Malware Delivery via your Friendly Search Engine, Compliments of the Bad Guys
Author: Ryan Spanier, firstname.lastname@example.org
I’ve talked with a lot of financial institutions over the years about malware alerts, and each time the first thing they want to know is, “How did we get infected?” They point to their state-of-the-art, up-to-date antivirus software and content filtering solution. They have spam and email threat detection. They even restrict personal USB flash drives in their environment. Of course, the “dirty little secret” is that no technology solution is fool-proof. Malware authors know exactly what they are up against, and they tailor their delivery methods to bypass your defenses. Their number one weapon? Your search engine. After all, hacking through firewalls and avoiding IPS sensors seems like a lot of work, so why not just let company employees download malware applications themselves?
Employees at institutions are generally using the Internet for business purposes; however, there are times when we may use the Internet to run errands like shopping, learning about world events, or paying online bills. That’s where the search engine comes in. Whenever we want to find out something new, whether it’s about world news or a new website, we turn to our friendly search engine. Unfortunately, so do malware publishers.

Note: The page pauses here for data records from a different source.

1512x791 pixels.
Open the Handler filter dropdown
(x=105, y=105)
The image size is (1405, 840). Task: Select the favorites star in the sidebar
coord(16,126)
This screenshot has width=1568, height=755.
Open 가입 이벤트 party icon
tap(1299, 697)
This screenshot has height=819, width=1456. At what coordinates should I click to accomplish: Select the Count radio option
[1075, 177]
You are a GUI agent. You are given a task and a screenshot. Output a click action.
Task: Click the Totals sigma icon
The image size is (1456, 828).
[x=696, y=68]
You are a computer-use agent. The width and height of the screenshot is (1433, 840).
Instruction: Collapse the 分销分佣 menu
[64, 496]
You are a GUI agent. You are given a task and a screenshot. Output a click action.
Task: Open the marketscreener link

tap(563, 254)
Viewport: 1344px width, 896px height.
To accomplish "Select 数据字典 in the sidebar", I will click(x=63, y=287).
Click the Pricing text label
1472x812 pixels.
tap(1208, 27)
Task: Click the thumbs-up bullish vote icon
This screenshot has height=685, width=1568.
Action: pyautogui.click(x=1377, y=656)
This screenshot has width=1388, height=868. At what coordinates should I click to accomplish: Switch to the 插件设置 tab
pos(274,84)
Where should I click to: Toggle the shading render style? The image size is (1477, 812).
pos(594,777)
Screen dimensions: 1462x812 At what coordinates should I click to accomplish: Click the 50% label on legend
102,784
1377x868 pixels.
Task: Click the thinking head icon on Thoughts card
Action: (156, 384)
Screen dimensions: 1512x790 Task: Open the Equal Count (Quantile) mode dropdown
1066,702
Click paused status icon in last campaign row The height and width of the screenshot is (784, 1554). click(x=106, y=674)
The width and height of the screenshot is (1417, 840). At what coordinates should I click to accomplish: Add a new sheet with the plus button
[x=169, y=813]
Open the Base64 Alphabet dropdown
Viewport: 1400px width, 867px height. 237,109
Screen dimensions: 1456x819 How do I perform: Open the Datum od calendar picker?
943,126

The technique is called “search engine optimization (SEO) poisoning.” Basically the algorithm search engines use to rank page results are based on somewhat public information. There are many techniques used to take advantage of these algorithms, but in the end all it means is what you find is not always what you were looking for. Once a user clicks on a malicious search result, they are taken through a few layers of redirection until they reach a malware-serving website. These sites will typically try a few different strategies to install malware on the machine:
Making matters worse, the bad guys are now targeting image searches as well, which are much harder to distinguish when searching.
- They are designed to look like antivirus or utility application warnings.
- They can exploit vulnerable out-of-date applications like Adobe Acrobat or Java.
- They are difficult to close without clicking a download area.
- They prey on user fear.
So, what can users do to protect themselves? Well, first off, stop relying on search engines for news. I know, it sounds crazy, and there are definitely perfectly acceptable times to use them. However, when searching for the latest news and gossip, try checking a well-known website like CNN or Fox News. Second, if you see a pop-up claiming you are infected with malware, don’t click on it, as usually this will initiate a download. Even worse, don’t install the application that’s downloaded either. Most importantly, notify your Information Security team so they can check out your system. Many users are fearful they did something wrong by browsing “non-business” websites and will try to fix the problem themselves so that they don’t tip off IT. This is very dangerous for both the employee and the institution. An institution’s best defense against SEO poisoning is user education. Be sure users are aware of the threats search engine results pose, and, most importantly, that they aren’t afraid to let you know when something suspicious happens.